A few posts ago, I talked about 7.1 surround – and about how though it was mostly unnecessary for movies, I stuck with a 7.1 configuration for our room in the basement when replacing floorstanding surround speakers with wall-mounted versions to make some more space for little things like… actually being able to walk by without bumping into a speaker. The plan was just to replace the surrounds, and to stick with the Infinity Delta speakers I’d long been using as the left/center/right speakers. I knew I’d be tempted to go for consistency – but I didn’t think I’d cave in less than a month!
I had actually decided against making any changes – because getting matching Mirage speakers big enough to handle the relatively large space they’d be in was going to be a pretty expensive undertaking. We don’t get to watch movies or play games like we used to, so getting the “cost per hour” of the system down to a reasonable level would be hard – whereas the prior system had delivered somewhere between 5,000 and 10,000 hours of service at a price of less than $0.50 per hour (with some of that equipment remaining in service despite the speaker updates – for now!).
What defeated these rational thoughts? Listening, unfortunately. Prior to buying the Mirage OMD-Rs, thoughts posted online fairly uniformly said that while matching the left/center/right speakers with the surrounds was desirable, it was really not that important. But after listening to some material with the new surrounds, there was a clear and noticeable difference in the sound from the rears. An audiophile – which I’m not – would have been able to characterize this precisely; to me, it just felt like there was more clarity and a different timbre.
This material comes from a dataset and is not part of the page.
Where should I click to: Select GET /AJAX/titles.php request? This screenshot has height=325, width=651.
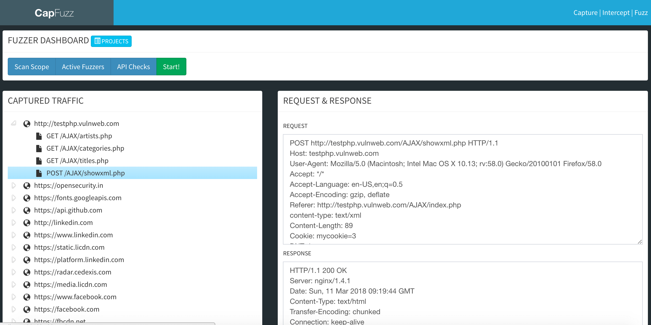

That, and the illusion of an expiring 10% discount from my first purchase with Vanns (the only authorized Mirage dealer), pushed me into placing the order. I got a pair of OMD-28 for the left and right channels, and an OMD-C2 for the center channel. The center arrived last Friday, with the main speakers showing up today.
The Mirage OMD line was designed and initially priced for the high end of the market, where prices start to get fairly crazy for barely perceptible differences. Fortunately (for me, I guess not for Mirage), that didn’t work out – and what I paid was about 1/3rd of what the speakers launched at, an amount that still seemed like a lot to spend on speakers. Mirage has been known over the years for an “omnidirectional” design that produces more diffuse sound; the manifestation of this in the OMD-28s and OMD-C2 is probably the strangest driver you’ve seen:
Being designed for a high price point left a few other interesting marks on the product…
One such thing was this kit that included with the OMD-28s:
What’s inside? Four stainless steel feet that look awfully nice for something that goes on the bottom of the speaker, and will never be seen. Except by the owner, whom they’re probably still to convince of the value of their new purchase:
Besides the feet, there’s a pair of gloves for handing the speakers without getting fingerprints on the glossy black finish. Have they met my kids? A mesh fence to put around the speakers would be more useful. It also comes with a polishing cloth to shine things up, if for some reason you care more about what the speakers look like than how they sound. I truly couldn’t take decent pictures of the speakers themselves without more effort, but here’s what they look like, complete with background clutter. First, the OMD-28s:
And finally, the OMD-C2:
So, the most important thing – how do they sound? I have no idea! The instructions say there’s a minimum 100-hour break-in period before it’s even meaningful to position and calibrate the speakers! I’m definitely getting tired of listening to the closing credits to Star Trek (the track I chose to loop for the next 98 hours). Perhaps at some point, I should make a playlist and loop that instead! I’ll just hope that the results are in line with both the original price tag, and the stellar reviews online!